[Records to process Boundary: Start]

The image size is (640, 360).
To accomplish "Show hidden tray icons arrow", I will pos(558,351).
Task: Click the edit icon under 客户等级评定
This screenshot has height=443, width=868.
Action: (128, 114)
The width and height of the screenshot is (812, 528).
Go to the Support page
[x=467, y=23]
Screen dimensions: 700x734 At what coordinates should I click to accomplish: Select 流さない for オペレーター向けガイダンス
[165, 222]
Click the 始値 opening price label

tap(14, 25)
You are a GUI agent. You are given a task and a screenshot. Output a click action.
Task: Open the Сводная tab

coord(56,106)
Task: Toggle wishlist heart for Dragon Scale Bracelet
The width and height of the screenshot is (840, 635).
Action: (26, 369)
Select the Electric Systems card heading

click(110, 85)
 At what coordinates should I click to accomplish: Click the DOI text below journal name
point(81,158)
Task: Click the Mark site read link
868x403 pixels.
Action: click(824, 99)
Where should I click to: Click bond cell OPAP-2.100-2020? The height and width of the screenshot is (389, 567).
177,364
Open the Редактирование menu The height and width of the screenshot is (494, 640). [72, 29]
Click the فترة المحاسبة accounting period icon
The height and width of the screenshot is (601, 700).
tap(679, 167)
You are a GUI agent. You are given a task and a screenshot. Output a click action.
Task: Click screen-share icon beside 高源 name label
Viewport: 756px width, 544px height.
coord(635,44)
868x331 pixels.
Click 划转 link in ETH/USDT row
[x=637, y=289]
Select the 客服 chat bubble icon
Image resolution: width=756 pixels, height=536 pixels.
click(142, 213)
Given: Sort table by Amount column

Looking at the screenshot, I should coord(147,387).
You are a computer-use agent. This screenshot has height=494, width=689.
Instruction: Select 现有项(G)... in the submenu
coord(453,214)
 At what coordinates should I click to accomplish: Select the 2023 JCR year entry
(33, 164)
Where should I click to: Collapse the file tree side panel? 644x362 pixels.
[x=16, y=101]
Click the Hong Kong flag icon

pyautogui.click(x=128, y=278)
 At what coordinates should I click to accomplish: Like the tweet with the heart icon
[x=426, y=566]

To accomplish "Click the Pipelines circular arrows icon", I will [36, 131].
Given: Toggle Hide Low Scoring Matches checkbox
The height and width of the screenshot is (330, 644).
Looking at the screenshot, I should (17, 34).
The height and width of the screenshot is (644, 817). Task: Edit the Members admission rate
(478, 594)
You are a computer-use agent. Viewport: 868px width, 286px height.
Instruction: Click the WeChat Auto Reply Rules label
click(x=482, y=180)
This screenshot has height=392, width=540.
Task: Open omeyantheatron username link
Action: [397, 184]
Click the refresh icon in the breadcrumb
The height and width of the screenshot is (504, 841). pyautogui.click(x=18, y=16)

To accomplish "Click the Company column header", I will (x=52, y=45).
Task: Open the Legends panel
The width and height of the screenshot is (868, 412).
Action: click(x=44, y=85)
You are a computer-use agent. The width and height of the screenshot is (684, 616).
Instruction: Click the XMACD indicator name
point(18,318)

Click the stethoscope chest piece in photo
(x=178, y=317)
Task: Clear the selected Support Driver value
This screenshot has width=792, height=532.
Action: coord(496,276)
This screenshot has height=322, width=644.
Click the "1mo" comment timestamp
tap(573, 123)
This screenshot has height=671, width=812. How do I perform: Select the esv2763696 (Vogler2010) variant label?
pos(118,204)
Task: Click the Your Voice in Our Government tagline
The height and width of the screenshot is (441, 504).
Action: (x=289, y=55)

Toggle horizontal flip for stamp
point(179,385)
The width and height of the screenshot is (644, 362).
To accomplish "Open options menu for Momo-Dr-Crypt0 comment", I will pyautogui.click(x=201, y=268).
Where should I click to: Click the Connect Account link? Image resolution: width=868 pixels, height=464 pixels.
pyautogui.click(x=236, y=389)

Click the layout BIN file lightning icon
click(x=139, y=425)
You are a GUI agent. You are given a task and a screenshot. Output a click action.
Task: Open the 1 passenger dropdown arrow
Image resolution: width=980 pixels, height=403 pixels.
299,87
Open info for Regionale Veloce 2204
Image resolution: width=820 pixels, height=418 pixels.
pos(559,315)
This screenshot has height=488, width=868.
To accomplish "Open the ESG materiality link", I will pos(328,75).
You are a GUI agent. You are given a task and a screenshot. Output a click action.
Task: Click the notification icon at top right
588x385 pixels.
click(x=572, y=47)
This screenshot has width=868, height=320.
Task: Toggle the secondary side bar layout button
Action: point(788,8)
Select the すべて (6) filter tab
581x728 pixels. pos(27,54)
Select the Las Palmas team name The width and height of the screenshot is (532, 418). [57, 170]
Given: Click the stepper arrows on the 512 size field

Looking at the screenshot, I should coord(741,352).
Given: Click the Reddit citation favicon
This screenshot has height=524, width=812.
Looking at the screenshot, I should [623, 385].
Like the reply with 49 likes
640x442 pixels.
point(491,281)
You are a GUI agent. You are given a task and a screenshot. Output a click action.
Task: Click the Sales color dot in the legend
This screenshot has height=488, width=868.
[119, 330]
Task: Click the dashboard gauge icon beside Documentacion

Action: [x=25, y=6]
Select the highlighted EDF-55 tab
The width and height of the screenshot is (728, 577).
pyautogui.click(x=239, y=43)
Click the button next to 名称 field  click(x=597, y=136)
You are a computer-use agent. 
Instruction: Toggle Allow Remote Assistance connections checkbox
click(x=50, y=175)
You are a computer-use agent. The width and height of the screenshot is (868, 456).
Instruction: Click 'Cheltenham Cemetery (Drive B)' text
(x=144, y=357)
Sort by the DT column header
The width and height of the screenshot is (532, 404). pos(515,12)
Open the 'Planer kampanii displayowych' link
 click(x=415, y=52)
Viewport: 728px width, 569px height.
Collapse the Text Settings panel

[Records to process Boundary: End]

Which lines above contain "will"? Show each of them.

To accomplish "Show hidden tray icons arrow", I will pos(558,351).
To accomplish "Click the Pipelines circular arrows icon", I will [36, 131].
To accomplish "Click the Company column header", I will (x=52, y=45).
To accomplish "Open options menu for Momo-Dr-Crypt0 comment", I will pyautogui.click(x=201, y=268).
To accomplish "Open the ESG materiality link", I will pos(328,75).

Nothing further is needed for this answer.